[Records from a data collection]

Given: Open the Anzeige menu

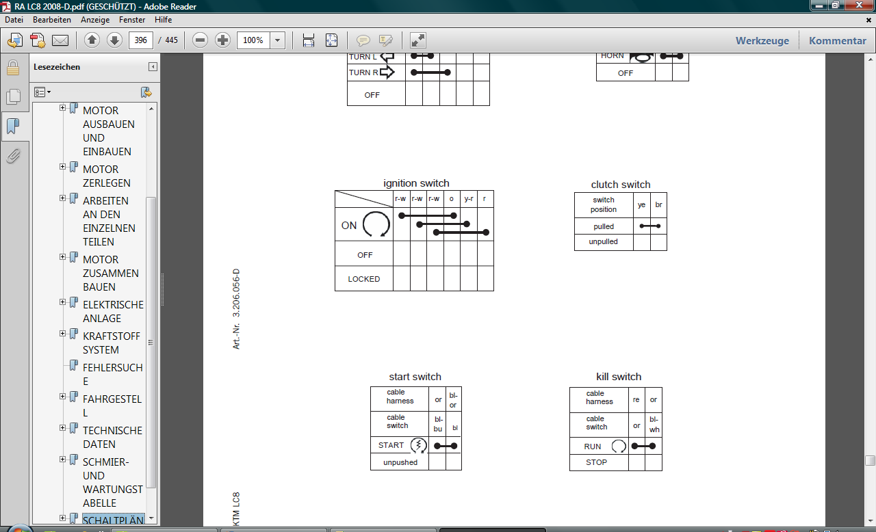Looking at the screenshot, I should coord(95,20).
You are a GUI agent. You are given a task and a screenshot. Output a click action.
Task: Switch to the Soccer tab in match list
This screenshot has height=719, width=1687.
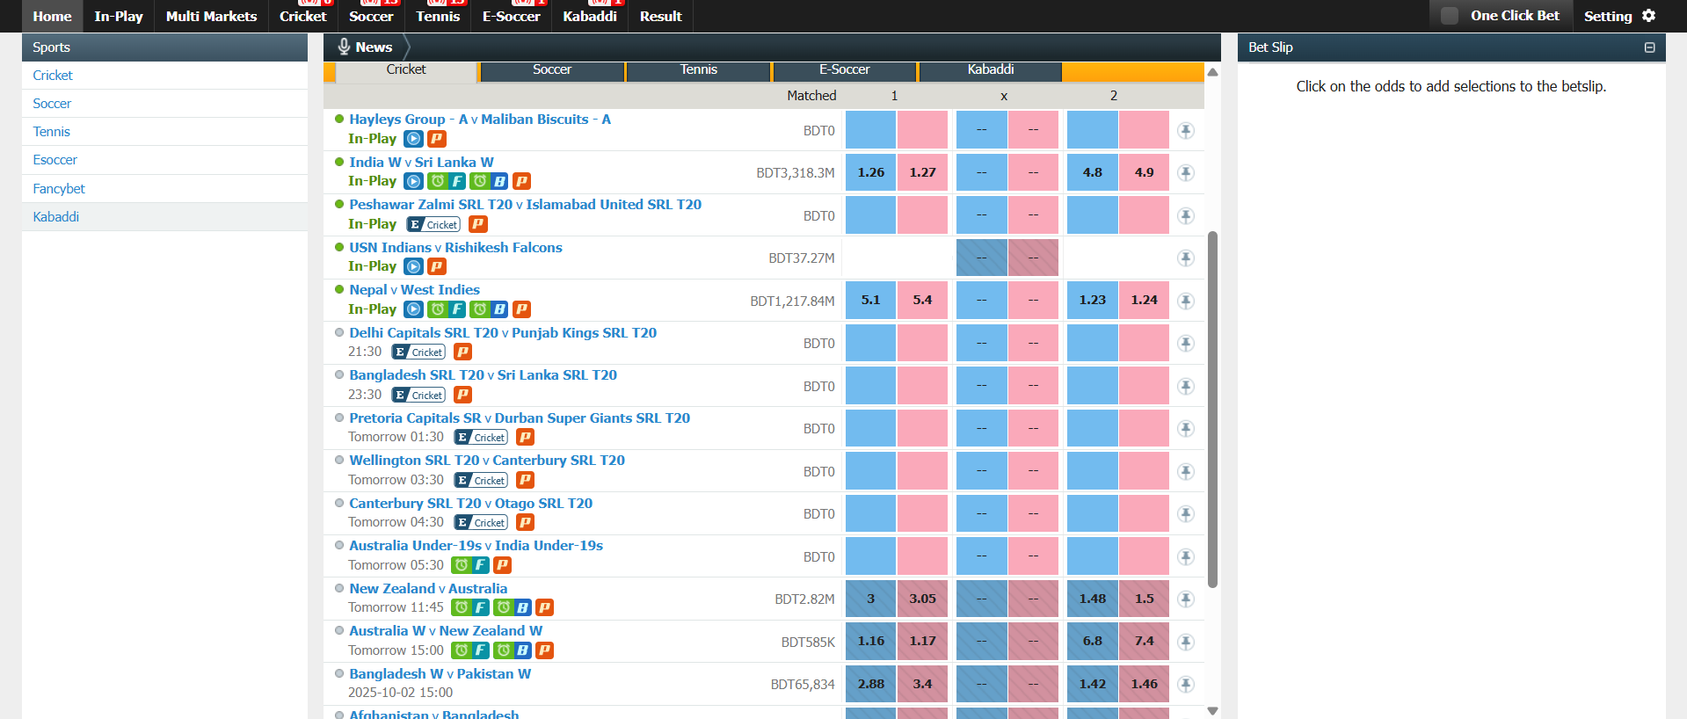point(552,70)

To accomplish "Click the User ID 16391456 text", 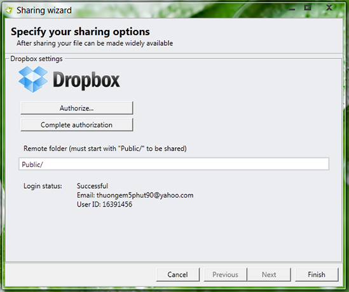I will (105, 204).
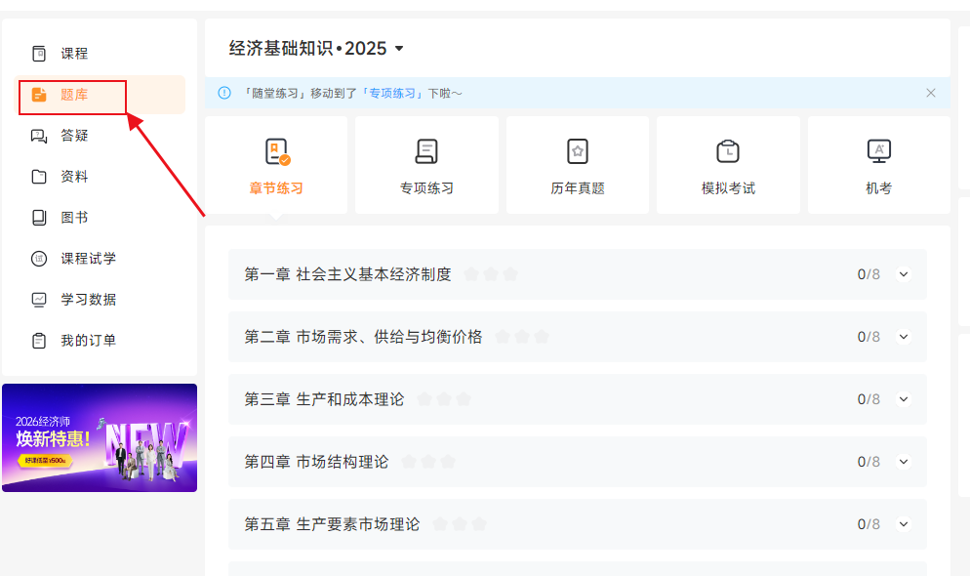This screenshot has height=576, width=970.
Task: Dismiss the notification banner
Action: pyautogui.click(x=930, y=94)
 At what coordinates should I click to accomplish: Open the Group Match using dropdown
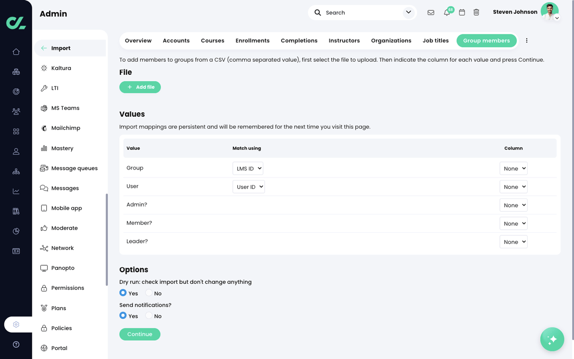click(248, 168)
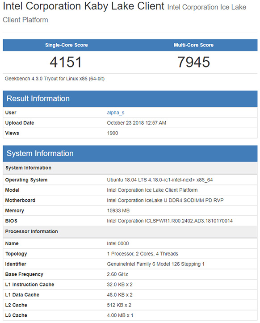This screenshot has width=260, height=323.
Task: Open the alpha_s user profile link
Action: [116, 113]
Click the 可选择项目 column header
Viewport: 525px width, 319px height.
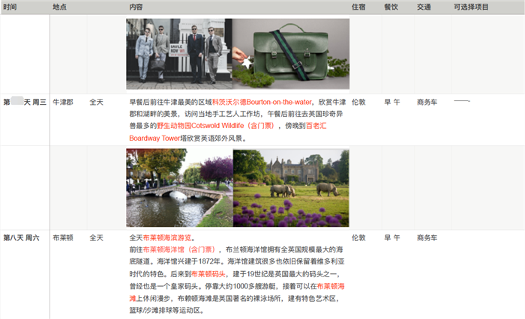tap(471, 7)
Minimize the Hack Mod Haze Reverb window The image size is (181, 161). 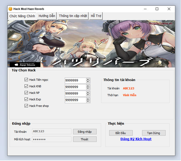(x=145, y=9)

### Assigned task
Starting at the line containing "At what coordinates" and stopping at the line containing "Click the 可选择项目 column header", output each line exactly as it appears above. Leave out the pictures.

### Your solution
 At what coordinates should I click to accomplish: Open the Group Match using dropdown
click(248, 168)
This screenshot has width=260, height=323.
Task: Open the alpha_s user profile link
Action: [116, 113]
Click the 可选择项目 column header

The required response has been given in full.